───── INFORMATION SHOWN

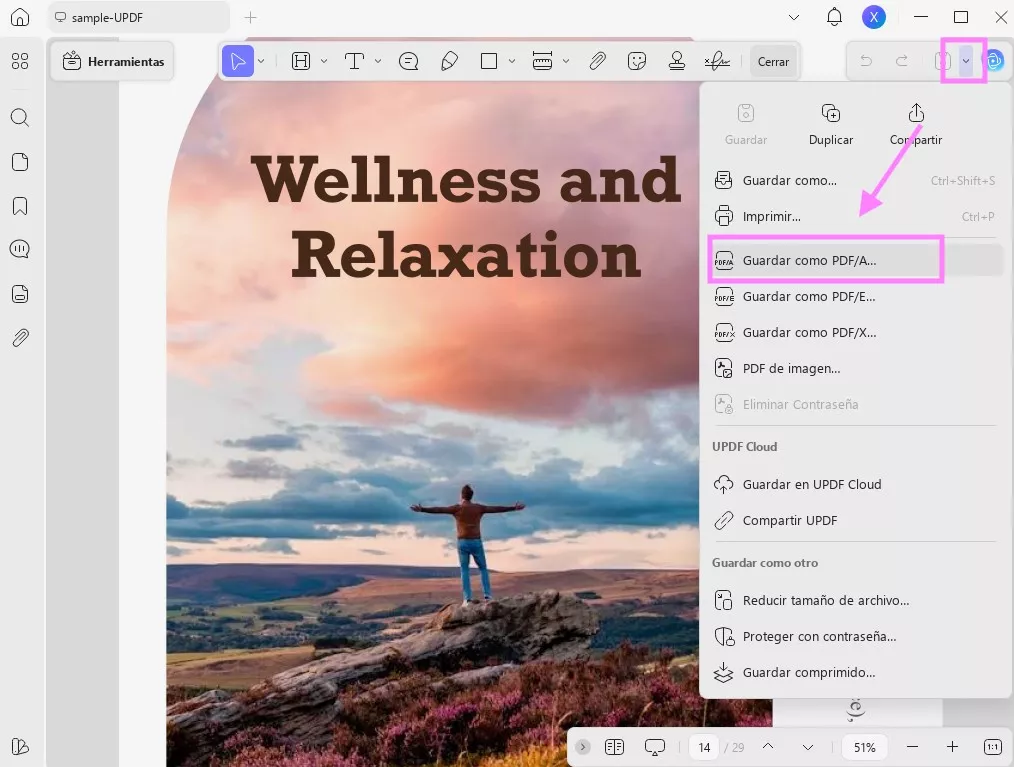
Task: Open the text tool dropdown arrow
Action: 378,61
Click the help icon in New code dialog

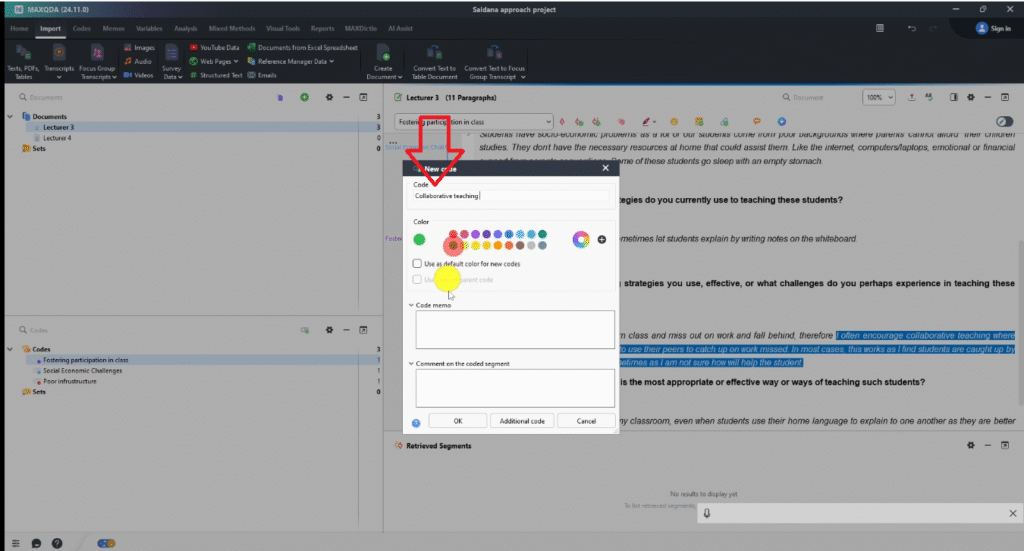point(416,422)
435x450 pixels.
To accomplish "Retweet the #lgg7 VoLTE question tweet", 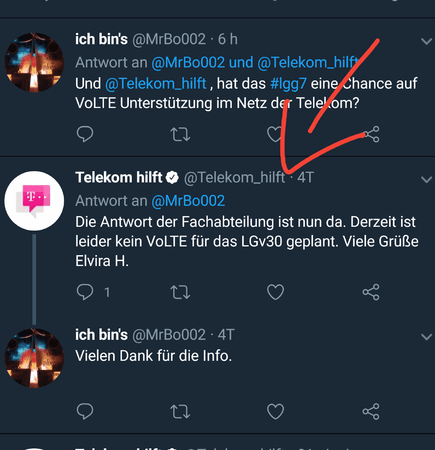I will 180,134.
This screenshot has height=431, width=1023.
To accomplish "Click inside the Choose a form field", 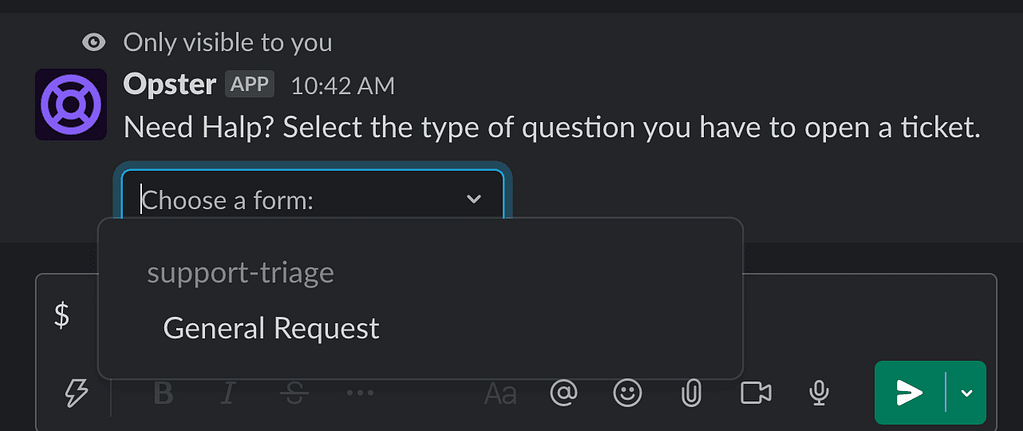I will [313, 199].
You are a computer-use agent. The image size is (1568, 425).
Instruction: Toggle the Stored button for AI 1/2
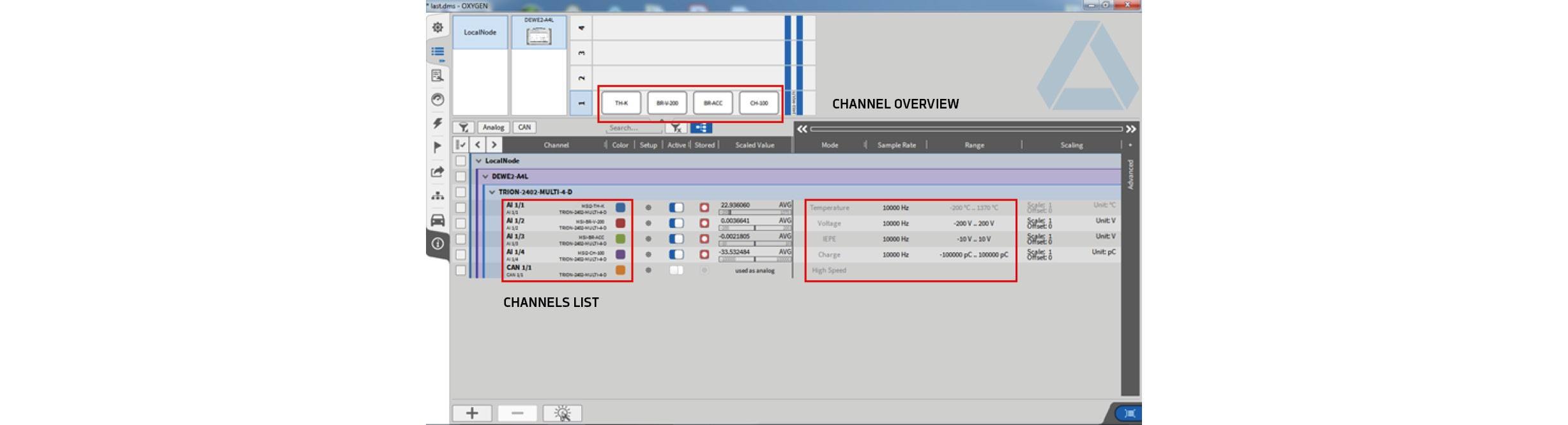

──────────

## INSTRUCTIONS TO FOLLOW
Transcribe nothing but the lines from the one containing "You are a computer-use" through the final line of the records, exactly as written and without pictures.

## ANSWER SPACE
You are a computer-use agent. The image size is (1568, 425).
Instruction: Toggle the Stored button for AI 1/2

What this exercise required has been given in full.